### Task item
Report each line of the entries below that includes "button".

Pixel coordinate grounding data:

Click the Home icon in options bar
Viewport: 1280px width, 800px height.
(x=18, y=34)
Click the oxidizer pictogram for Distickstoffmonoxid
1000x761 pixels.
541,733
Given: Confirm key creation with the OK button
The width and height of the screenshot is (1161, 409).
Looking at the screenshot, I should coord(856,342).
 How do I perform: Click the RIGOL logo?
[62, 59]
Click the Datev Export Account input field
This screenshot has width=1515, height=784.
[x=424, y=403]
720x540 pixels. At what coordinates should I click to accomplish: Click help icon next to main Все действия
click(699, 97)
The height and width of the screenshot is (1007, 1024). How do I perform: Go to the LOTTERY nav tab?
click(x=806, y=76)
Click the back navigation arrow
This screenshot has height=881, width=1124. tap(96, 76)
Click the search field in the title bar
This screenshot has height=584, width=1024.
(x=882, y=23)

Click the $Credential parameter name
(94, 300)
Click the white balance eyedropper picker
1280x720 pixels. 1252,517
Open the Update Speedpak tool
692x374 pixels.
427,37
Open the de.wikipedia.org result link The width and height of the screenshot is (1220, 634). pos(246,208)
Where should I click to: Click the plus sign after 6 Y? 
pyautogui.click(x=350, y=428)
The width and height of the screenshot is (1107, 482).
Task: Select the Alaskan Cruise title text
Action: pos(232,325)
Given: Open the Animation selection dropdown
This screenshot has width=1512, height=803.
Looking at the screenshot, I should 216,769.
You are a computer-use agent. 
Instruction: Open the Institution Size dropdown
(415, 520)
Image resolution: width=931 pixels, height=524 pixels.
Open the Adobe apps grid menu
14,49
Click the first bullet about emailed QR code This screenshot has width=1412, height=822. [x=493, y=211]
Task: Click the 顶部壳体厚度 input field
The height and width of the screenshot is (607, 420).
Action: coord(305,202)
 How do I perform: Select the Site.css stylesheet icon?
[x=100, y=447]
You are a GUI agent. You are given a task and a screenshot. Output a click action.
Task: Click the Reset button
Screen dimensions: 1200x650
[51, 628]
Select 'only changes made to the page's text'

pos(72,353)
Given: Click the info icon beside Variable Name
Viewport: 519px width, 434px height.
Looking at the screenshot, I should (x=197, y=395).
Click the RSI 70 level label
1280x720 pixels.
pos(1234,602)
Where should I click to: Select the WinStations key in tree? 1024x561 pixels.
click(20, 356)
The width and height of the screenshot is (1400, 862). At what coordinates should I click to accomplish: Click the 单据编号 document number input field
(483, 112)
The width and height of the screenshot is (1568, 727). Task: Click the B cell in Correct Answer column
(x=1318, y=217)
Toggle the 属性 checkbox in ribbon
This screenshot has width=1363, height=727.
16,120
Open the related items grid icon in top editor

### Task solution
Given: Confirm key creation with the OK button
Task: Click the Reset button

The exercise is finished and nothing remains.